**What is expected**.
Without the pictures, give the listing below again exactly.

─── Data for the task ───

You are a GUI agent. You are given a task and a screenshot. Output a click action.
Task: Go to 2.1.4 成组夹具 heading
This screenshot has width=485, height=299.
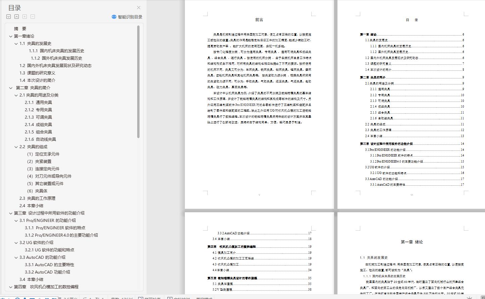tap(38, 125)
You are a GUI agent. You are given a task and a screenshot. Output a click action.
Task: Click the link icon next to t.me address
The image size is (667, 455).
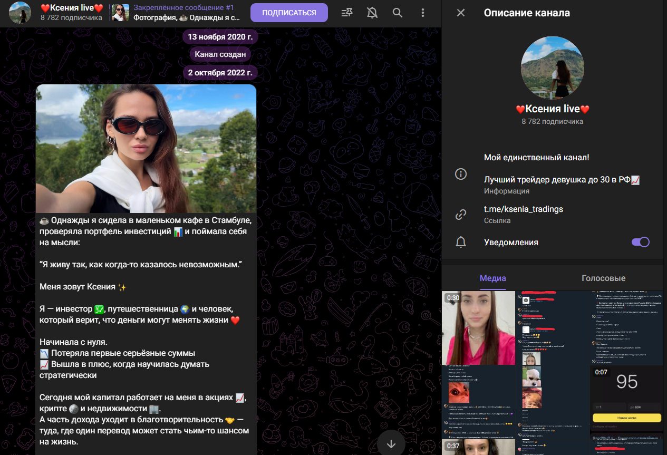[x=460, y=214]
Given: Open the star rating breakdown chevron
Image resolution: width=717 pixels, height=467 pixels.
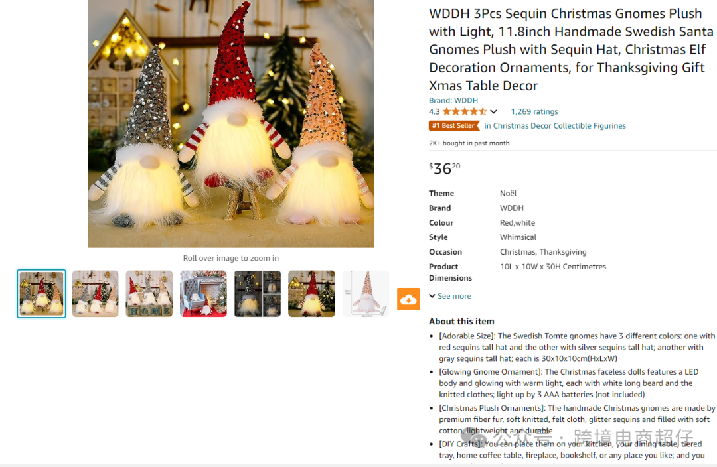Looking at the screenshot, I should coord(493,111).
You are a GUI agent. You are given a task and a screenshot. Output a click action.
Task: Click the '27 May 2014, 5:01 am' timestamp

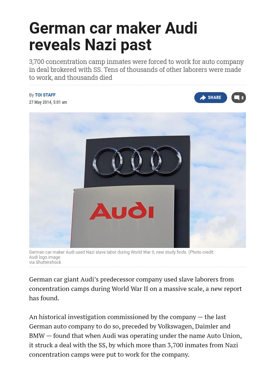coord(48,102)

───

**Answer for the task**.
You are a GUI agent. You are given a task and a screenshot. Output a click action.
Task: Go to 2.1.4 成组夹具 heading
This screenshot has width=485, height=299.
tap(38, 125)
You are a GUI agent. You are given a task and a screenshot. Output a click action.
Task: Click the link icon next to t.me address
The image size is (667, 455).
[x=460, y=214]
Given: Open the star rating breakdown chevron
Image resolution: width=717 pixels, height=467 pixels.
Looking at the screenshot, I should coord(493,111).
You are a GUI agent. You are given a task and a screenshot. Output a click action.
Task: Click the '27 May 2014, 5:01 am' timestamp

coord(48,102)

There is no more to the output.